**Required task**
Continue the tutorial on captioning media clips in real time with Dataflow, picking up right after its last sentence.

[START OF Selected extract]

Captioning media clips in real time by using Dataflow, Pub/Sub, and the Speech-to-Text API

Learn how to create real-time WebVTT captions for audio or video clips by using the Speech-to-Text API in a Dataflow pipeline.

This tutorial shows you how to use the Dataflow flex template provided by the Automatic WebVTT Caption From Streaming Speech-to-Text API By Using Dataflow reference implementation to address several common challenges to creating WebVTT captions in real time. These challenges are:

  • Minimizing latency when creating the caption.
  • Constructing start and end time offsets for each caption.
  • Specifying how long to make each caption.

This tutorial is intended for developers, and assumes that you have basic knowledge of Dataflow pipelines.

Architecture

This tutorial is based on the Automatic WebVTT Caption From Streaming Speech-to-Text API By Using Dataflow reference implementation on GitHub. The reference implementation works as follows:

  1. A media clip is uploaded to a Cloud Storage bucket. The addition of the object to the bucket causes a message to be sent to a Pub/Sub topic.
  2. The Dataflow pipeline has a subscription to that Pub/Sub topic. The arrival of the message triggers it to retrieve and process the media clip.
  3. The pipeline processes the media clip. It first calls the Speech-to-Text API to get a text transcript of the audio from the media file, and then constructs captions from this transcript.
  4. The pipeline outputs the captions in WebVTT format and publishes them to a Pub/Sub topic.

This reference implementation works best with smaller media files. We recommend using it with files that are 5 MB or smaller.

The following diagram illustrates the architecture of the reference implementation:

Diagram showing the architecture of the media transcription solution.

Data processing design decisions

When you run the Dataflow pipeline, you use a publicly hosted flex template that calls Java code from the reference implementation. That code constructs the captions from the results returned by the Speech-to-Text API. The key design decisions in this code are as follows:

  • The code uses the Streaming Recognition method of the Speech-to-Text API to process the clip. This method provides interim results in addition to finalized results, with the interim results being of lower quality but arriving faster. The code in the reference implementation processes the interim results, which reduces the latency between receiving the clip and producing the caption.
  • Transcripts returned in the interim results must meet a stability bar in order to be processed. Stability for interim results can range from 0.0, which indicates complete instability, to 1.0, which indicates complete stability. The stability bar is set to 0.8 by default, but you can change it by using the --stabilityThreshold parameter when you run the pipeline.

[END OF Selected extract]
[START OF Data]

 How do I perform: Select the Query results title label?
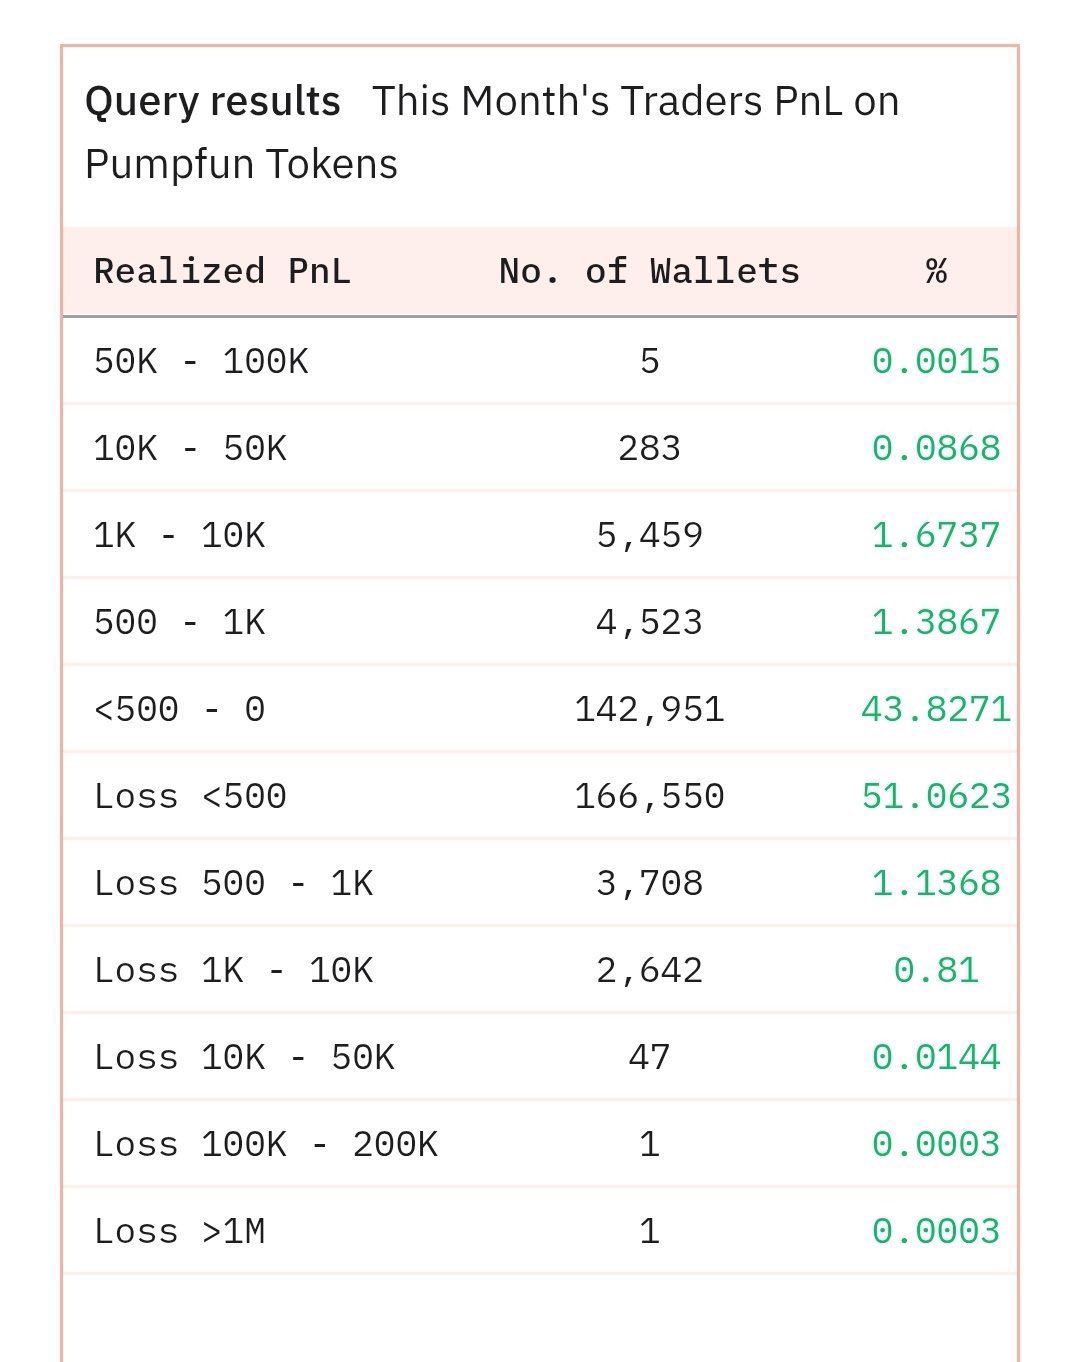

[END OF Data]

**Final answer**
  • Because the interim results aren't fully processed, transcripts can contain low-stability and overlapping phrases. To get an idea of what this looks like, see the example for StreamingRecognizeResponse.

    To handle this, the code breaks the results into captions based on word count, which you specify with the --wordCount parameter. It then uses the Apache Beam Timer API to compare each caption to the previous one and skip the words already displayed. See @ProcessElement to review the code that implements this logic.

    Lower --wordCount values improve pipeline performance, by letting the code evaluate and compare smaller captions. --wordCount is set to 10 by default.

  • The start and end time offsets for each caption are constructed using the result_end_time field of the StreamingRecognitionResult object. Starting from a time of 00:00, the code keeps track of the result_end_time of each caption processed and uses that as the start time for the following caption.

Objectives

  • Create a Cloud Storage bucket, a Pub/Sub topic, and a Pub/Sub notification for Cloud Storage to link them. These resources together create the mechanism to feed media files to the pipeline for processing.
  • Create and run a Dataflow pipeline that consumes media clips clips, processes them into text transcripts with the Speech-to-Text API, and then creates captions in WebVTT format from those transcripts.
  • Publish the WebVTT captions to a Pub/Sub topic.

Costs

This tutorial uses billable components of Google Cloud, including:

  • Cloud Storage
  • Dataflow
  • Pub/Sub
  • Speech-to-Text API

Use the pricing calculator to generate a cost estimate based on your projected usage. New Google Cloud users might be eligible for a free trial.

Before you begin

  1. Sign in to your Google Account.

    If you don't already have one, sign up for a new account.

  2. In the Google Cloud Console, on the project selector page, select or create a Google Cloud project.

    Go to the project selector page

  3. Make sure that billing is enabled for your Cloud project. Learn how to confirm that billing is enabled for your project.

  4. Enable the Cloud Storage, Dataflow, Pub/Sub, and the Speech-to-Text API APIs.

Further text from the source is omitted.